I had little choice but to return to Carson-Newman and the bastion of whiteness from which I had been expelled to complete my education. I knew my return meant that I had to attend chapel regularly, but after my experience at Thankful Baptist, it seemed a harmless requirement. I had obviously heard God wrong.
It wasn’t just gender that proved to be a barrier, a real source of suffering for black folk, not only in my church but across the nation. The shade of skin was a problem too. The minister who led the charge against me was, like me, a yellow Negro, and by citing my color in his theological brief against me, he shined a light on the deep wound of colorism in black America. The “light, bright and damn near white” black person is often put into conflict with the darker and richer chocolate members of our community. I had seen up close how color-struck black folk are.
My father was a hulking man known for his brawn and his blue-black skin. As I grew into adolescence and my understanding of the white gaze deepened, I saw how you looked at him. I couldn’t help but notice how so many folk saw my father not as a man, but as a specimen, a hominid whose dark skin and outsized muscles conjured all the ruinous images of black folk fresh out of the jungle. Savages. Savages who woke at dawn to go to work to fuel the engines of your civilization. Savages without whom you could not turn the gears of the very world you demanded black bodies make for you.
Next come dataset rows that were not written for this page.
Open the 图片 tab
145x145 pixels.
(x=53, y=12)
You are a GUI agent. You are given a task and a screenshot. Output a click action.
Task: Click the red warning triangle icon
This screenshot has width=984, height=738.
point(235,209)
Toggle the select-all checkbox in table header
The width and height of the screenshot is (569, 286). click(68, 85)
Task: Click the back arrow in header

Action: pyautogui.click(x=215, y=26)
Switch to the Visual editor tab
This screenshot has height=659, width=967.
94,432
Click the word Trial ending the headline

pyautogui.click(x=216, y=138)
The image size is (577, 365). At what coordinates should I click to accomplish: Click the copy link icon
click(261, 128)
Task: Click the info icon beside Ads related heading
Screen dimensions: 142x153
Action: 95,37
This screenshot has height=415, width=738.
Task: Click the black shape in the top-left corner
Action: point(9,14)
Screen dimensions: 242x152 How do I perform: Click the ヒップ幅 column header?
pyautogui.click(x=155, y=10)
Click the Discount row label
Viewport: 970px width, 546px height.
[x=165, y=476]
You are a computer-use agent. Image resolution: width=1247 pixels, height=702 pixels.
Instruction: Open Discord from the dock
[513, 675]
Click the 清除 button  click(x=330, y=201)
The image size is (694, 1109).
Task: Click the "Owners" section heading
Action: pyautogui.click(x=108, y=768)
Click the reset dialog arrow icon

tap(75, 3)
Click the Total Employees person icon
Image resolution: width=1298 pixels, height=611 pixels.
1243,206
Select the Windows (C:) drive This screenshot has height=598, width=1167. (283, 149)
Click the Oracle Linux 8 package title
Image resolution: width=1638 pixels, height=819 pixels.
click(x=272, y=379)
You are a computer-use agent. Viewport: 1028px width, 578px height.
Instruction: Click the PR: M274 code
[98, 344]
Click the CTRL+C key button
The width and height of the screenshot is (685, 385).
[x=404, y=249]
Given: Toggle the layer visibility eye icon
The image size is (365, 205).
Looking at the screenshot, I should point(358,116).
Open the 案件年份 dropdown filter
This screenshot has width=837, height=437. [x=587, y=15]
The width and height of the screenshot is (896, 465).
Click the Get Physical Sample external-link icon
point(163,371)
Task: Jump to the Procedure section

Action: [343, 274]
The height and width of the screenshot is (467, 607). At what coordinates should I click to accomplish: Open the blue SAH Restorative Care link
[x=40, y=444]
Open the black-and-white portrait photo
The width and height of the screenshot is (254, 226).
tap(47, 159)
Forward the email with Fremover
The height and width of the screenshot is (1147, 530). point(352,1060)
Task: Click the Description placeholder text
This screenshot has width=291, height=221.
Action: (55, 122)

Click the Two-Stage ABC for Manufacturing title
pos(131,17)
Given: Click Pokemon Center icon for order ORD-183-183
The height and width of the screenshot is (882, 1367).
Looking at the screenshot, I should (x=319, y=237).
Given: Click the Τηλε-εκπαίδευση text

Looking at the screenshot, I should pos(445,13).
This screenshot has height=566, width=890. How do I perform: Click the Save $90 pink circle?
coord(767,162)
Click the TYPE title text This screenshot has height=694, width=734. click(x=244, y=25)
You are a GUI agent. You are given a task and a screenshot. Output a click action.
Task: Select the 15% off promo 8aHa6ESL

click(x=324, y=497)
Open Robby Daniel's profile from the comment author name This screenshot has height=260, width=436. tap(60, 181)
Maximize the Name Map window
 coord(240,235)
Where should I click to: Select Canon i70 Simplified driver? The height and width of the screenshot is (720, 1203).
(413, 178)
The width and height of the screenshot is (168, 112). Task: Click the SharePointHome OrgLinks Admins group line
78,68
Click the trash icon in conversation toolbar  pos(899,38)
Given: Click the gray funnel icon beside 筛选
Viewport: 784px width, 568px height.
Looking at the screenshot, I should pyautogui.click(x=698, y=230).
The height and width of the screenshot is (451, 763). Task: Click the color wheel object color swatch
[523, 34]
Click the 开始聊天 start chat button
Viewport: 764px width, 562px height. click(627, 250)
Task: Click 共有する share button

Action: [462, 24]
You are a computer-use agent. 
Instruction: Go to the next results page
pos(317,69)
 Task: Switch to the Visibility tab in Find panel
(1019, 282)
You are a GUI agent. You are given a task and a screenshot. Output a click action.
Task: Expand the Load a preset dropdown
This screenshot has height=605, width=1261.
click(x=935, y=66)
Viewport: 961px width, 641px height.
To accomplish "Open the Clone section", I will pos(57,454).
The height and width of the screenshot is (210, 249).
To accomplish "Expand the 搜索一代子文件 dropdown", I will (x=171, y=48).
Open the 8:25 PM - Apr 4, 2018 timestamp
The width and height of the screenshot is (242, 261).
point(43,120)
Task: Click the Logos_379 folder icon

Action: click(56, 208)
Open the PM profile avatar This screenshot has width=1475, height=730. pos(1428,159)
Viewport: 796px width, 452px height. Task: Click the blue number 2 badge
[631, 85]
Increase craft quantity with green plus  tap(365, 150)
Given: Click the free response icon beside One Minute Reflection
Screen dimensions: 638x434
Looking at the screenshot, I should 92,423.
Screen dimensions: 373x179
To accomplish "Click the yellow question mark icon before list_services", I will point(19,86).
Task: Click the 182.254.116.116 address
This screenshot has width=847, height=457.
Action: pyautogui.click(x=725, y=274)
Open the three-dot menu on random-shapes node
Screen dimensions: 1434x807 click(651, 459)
After he was laid off from the factory, my father worked as a janitor and all-around utility man at a local pharmacy. I saw how the white owner of the store eyed him. The man valued my father’s epic strength. But at the same time he infantilized my father. I even heard him once say to my father that he acted like a boy. I half expected my father to lay him in his tracks and prayed he wouldn’t do so. Yet I was angry that he hadn’t done so to preserve his sense of dignity and manhood. This same black man who was so tough on us kids didn’t say a word. It gave me a hint of the psychic costs of black manhood, of thrusting and parrying with the cold facts of white dominance that hushed one’s rage and yet encouraged it to flow against one’s own family. I suspect that my father’s suppressed rage found an outlet when he encouraged his sons to box each other, with gloves on but no headgear, to the point where we bloodied each other’s noses in our ghetto basement. This was a poor black man’s therapy.
At age seven, on our family trip south, I imagined what the word nigger might make my father do. At age fifteen, I saw in the pharmacy what it did to him. The word didn’t just exist in the air, to be brushed away like a gnat because he knew better. It resided in him. It resided in all of us. We black folk also viewed his dark skin with cruel disregard. He was the nigger, not just to you, but to us, too, because we have learned to see through your eyes. I saw what seeing himself through your eyes did to him. It ate at him. It circled his mind and frisked him like an abusive cop. I saw that he had chosen my golden-skinned mother—he called her “Ivory”—at least in part as an escape from the prison of his own darkness. In black life light skin is valued because it is closer to your white skin, and those with it are deemed to be closer to your so-called civilizing influence. That very notion reeks of barbarism, reeks of a crude, primeval equivalence between epidermis and humanity, reeks, therefore, of white supremacy.